“I am God, your Healer” II

 

Moshe Ben-Chaim


 

 

Last week’s Parshas Beshalach recounted Mara’s undrinkable, bitter water. The Jews are taught that if they follow the Torah, they will avoid all the diseases inflicted upon Egypt, “For I am God your Healer” God says.

In one verse, (Exod. 15:25) God sweetens the water, together with commanding the Jews in three mitzvos: honoring parents, setting up courts, and the Sabbath. The connection in one verse of God making the waters drinkable, and these three laws, teaches an inextricable bond between them: life is worthless without Torah, but primarily, without the lesson of these three laws.

I would like to briefly address an idea that may tie all three commands together, and explain why these commands were needed at this point.

 

The Torah teaches three beings that we are not to curse: parents, princes (leaders), and God. These three beings are all authority figures. Our parents commence our lesson of authority, followed by other leaders and then God. This is God’s design, that we must acclimate the acceptance of authority from youth, if we are to successfully transpose this rudimentary model onto God and accept all He outlines in Torah. By accepting God, we will enjoy the best life. Cursing ay of these beings displays the inability to live by God’s standards.

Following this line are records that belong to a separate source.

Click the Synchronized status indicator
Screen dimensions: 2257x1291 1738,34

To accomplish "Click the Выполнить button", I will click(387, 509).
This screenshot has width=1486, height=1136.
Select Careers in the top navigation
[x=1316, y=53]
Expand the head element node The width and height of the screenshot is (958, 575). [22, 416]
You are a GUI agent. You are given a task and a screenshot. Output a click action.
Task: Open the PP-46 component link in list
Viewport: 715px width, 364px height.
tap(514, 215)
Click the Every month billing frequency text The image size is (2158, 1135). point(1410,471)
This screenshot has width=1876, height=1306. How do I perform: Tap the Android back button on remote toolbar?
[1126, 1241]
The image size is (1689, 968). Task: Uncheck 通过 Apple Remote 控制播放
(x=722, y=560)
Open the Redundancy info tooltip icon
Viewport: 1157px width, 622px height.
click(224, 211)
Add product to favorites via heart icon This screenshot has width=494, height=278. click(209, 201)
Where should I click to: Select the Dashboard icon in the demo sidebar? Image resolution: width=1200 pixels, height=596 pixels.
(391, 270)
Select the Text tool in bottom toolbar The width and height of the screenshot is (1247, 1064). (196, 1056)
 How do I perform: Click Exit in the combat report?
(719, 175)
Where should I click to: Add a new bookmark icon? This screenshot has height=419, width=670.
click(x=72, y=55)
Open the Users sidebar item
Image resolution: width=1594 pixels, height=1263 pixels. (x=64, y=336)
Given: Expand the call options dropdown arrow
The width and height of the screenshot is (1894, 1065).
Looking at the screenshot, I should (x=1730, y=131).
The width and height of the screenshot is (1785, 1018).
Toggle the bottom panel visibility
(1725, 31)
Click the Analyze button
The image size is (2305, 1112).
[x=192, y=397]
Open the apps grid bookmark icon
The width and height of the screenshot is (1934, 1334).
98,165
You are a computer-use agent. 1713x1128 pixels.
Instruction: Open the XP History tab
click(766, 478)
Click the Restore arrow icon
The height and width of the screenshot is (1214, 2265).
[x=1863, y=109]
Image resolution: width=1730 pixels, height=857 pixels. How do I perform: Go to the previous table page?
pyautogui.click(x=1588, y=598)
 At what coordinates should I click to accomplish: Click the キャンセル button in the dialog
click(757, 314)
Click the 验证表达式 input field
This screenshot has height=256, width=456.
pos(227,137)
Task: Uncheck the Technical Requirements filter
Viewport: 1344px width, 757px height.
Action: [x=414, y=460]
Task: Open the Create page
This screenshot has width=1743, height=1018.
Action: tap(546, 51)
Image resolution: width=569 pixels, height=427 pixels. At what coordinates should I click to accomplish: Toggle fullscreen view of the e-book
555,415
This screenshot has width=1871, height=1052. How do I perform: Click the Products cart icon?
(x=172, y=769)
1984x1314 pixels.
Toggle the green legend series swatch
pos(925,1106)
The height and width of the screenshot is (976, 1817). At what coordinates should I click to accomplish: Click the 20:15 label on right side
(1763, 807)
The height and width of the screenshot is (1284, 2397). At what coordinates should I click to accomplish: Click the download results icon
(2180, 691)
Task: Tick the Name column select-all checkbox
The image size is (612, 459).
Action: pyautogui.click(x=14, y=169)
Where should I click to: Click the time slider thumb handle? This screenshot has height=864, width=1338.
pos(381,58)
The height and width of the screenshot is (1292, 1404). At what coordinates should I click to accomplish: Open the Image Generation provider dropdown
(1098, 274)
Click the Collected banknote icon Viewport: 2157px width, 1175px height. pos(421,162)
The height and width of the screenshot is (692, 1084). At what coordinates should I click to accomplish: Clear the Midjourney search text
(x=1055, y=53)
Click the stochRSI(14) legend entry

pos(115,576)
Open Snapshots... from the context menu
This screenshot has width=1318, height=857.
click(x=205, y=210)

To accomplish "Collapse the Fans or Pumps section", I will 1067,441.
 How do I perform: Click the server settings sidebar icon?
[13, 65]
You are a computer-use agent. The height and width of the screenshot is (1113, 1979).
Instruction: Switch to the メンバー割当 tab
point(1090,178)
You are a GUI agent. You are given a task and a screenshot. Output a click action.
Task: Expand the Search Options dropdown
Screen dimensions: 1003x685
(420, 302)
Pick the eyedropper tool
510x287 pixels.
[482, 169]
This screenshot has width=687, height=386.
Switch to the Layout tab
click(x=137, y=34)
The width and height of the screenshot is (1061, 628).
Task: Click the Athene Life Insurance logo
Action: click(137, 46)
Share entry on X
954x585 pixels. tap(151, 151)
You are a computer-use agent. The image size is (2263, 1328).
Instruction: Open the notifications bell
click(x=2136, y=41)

When the Jews left Egypt and the shores of the Red Sea, they were finally rid of their oppressors, who were also their authority figures. God wished to imbue the Jews with the new authority: Himself. He taught the Jews these three laws of honoring parents, courts, and Sabbath for this reason. The first two are obvious, and with little thought, we understand how Sabbath imbues man with God’s authoritative, Creator role. These lessons were needed at this juncture since the Jews’ authority figures had been stripped of them, and there was a “risk”. The Jews’ freedom was not for freedom’s sake, but to accept God’s Torah on Mt. Sinai and serve Him. But their temporal freedom before arriving at Sinai freedom ran the risk of tasting so good; those freed slaves may reject new authority. These three laws addressed the Jews’ precarious state at this precise juncture in the nation’s development.

We once mentioned that God hurried the Jews out of Egypt, to the point that their loaves didn’t rise. Matza is what became of their loaves. God underlines this with much significance in the Torah. What is so essential about loaves which didn’t rise, and which became matza due to a hurried ousting, that an entire holiday is built around them?

The Jews were fed matza, even before their hurried oust. This is the “poor man’s bread” we refer to at the Seder. History teaches that Egyptians were the creators of bread. They most certainly ate it. So the Jews saw their oppressors enjoying this soft food, while they broke their teeth on matza throughout their bondage. The the enslaved Jew, bread assumed the identity as “free man’s food”. I once suggested that this is why the Jews were baking bread that night they left Egypt, as they were finally free and planned on enjoying the literal “taste” of freedom. They wanted to portray the image of freedom, so they were preparing bread for themselves. And they shared such a universal desire for bread, that the Torah says that when ousted by the Egyptians during the Death of Firstborns, the Jews carried their “loaf”, and not their “loaves”. (Exod. 12:34)  The Torah emphasizes this significance that loaf, by repeating in verse 39, “They baked the loaf”. It appears that the Torah wishes to speak of the loaves in a collective, as if all loaves shared something in common. I suggested that the loaves were significant to the Jews. It represented their freedom.

What was God’s response to this loaf? He rushed them out so the loaves would not rise and become bread. God retarded the process of their loaves, so they could not express their identity with Egyptians who enjoyed unbridled freedom. That is not the freedom God had in mind. Due to these considerations, God also quickly taught the Jews the lessons of authority. These lessons would also serve as a sampling of the Torah they were about to receive. The retarded loaf and the lessons at Mara served to inculcate into Jewish consciousness that freedom per se is not God’s plan: they must accept God’s authority. Two sides of one coin.

The lesson taught at Mara’s bitter waters: life is truly bitter without accepting the authority of God, and the incomparable sweetness of His laws.